__Given task A__
List every line in the records that contains the string "located".

__Excerpt provided__
Fans of Irish folk music and modern guitar pop were in for a treat Friday night when Paul Brady, Irish singer-songwriter and personal favorite of Bob Dylan, performed a two-hour set to a packed audience in Crowell Concert Hall.

Brady, an eclectic instrumentalist who alternated regularly between two acoustic guitars and a silver Yamaha keyboard, played songs selected from a discography spanning to years of composition, treating the audience to a series of mostly light ballads that illustrated his own history as much as the history of his native Ireland.

A guitar player since the age of 11, Brady became a musician in earnest when he began performing in a succession of R&B and Soul bands in college, with such names as the Inmates, the Kult, and Rootzgroup. Soon after graduation, he shifted his focus to traditional Irish music, which has for the most part remained his genre of choice. During the 80’s he released a series of albums—including “True for You,” “Back to the Centre,” and “Primitive Dance”—which collectively established him as one of Ireland’s most eminent musical talents. It was also during the eighties that prominent American musicians, most notably Bob Dylan, covered some of Brady’s more popular songs.

__Rows__

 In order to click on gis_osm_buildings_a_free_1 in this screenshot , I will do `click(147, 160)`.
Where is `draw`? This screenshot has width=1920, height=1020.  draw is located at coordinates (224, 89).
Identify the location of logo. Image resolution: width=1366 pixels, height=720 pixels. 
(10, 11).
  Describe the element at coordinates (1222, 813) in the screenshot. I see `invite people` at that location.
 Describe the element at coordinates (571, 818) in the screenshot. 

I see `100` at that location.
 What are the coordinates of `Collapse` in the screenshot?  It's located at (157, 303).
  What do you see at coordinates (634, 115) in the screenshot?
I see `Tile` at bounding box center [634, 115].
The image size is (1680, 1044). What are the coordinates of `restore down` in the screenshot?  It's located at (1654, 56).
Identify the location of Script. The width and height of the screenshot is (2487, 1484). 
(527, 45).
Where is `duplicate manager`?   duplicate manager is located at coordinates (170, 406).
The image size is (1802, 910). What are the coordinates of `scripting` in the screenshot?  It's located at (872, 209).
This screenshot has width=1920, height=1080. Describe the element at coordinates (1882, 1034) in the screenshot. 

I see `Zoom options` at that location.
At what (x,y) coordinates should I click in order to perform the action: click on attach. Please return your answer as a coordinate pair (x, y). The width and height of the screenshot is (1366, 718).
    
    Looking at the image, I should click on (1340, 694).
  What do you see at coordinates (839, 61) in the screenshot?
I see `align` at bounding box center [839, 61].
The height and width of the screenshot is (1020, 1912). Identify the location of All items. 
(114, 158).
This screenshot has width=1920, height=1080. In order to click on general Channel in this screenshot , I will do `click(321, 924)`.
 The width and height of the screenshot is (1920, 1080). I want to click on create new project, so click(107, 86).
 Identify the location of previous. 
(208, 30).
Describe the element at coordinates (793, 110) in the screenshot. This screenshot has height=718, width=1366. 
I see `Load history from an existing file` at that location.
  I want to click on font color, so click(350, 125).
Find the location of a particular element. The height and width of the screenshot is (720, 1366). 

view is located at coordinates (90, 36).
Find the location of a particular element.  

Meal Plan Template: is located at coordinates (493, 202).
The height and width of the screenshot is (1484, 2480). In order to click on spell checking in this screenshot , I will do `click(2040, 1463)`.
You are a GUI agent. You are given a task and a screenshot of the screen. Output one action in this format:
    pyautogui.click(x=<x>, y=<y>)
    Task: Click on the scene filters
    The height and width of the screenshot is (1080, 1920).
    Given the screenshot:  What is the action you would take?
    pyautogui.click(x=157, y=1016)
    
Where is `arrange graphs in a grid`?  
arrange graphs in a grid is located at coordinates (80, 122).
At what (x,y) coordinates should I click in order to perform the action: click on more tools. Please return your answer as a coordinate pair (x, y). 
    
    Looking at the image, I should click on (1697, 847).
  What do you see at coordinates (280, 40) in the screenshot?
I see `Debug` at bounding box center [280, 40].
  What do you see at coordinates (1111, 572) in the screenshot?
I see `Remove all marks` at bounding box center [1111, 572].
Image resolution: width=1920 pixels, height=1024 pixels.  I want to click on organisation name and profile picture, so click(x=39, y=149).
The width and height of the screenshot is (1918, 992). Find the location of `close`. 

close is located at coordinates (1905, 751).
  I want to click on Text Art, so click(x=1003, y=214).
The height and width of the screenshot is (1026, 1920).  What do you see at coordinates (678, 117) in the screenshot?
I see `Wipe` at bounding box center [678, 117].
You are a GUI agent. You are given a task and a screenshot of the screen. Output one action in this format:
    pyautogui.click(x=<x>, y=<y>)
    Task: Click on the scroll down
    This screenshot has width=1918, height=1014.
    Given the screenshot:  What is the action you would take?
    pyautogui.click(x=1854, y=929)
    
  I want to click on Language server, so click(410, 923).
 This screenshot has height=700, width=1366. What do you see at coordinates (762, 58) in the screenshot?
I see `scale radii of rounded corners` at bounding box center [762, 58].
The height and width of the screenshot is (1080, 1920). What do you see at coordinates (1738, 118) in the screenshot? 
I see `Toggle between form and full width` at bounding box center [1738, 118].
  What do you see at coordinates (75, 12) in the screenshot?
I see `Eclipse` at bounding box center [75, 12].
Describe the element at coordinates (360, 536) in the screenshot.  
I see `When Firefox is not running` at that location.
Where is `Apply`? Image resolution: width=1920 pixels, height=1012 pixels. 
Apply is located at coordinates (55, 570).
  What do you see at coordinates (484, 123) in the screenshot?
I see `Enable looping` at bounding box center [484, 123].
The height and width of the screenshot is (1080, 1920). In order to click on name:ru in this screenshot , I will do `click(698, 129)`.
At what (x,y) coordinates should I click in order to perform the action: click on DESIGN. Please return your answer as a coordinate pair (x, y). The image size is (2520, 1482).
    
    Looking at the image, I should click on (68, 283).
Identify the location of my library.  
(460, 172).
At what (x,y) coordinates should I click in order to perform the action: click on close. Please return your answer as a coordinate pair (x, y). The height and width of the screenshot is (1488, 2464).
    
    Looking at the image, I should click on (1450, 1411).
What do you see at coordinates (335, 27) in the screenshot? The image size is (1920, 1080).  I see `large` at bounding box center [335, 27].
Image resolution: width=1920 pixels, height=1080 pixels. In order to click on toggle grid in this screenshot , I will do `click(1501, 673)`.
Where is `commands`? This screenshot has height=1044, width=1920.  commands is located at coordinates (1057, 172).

__Given task B__
In the concert review, what instruments did Brady alternate between during the set?

__Full answer A__
Where is `draw`? This screenshot has width=1920, height=1020.  draw is located at coordinates (224, 89).
 What are the coordinates of `Collapse` in the screenshot?  It's located at (157, 303).
The image size is (1680, 1044). What are the coordinates of `restore down` in the screenshot?  It's located at (1654, 56).
Where is `duplicate manager`?   duplicate manager is located at coordinates (170, 406).
The image size is (1802, 910). What are the coordinates of `scripting` in the screenshot?  It's located at (872, 209).
view is located at coordinates (90, 36).
Meal Plan Template: is located at coordinates (493, 202).
arrange graphs in a grid is located at coordinates (80, 122).
close is located at coordinates (1905, 751).
Apply is located at coordinates (55, 570).
Where is `commands`? This screenshot has height=1044, width=1920.  commands is located at coordinates (1057, 172).

__Full answer B__
Two acoustic guitars and a silver Yamaha keyboard.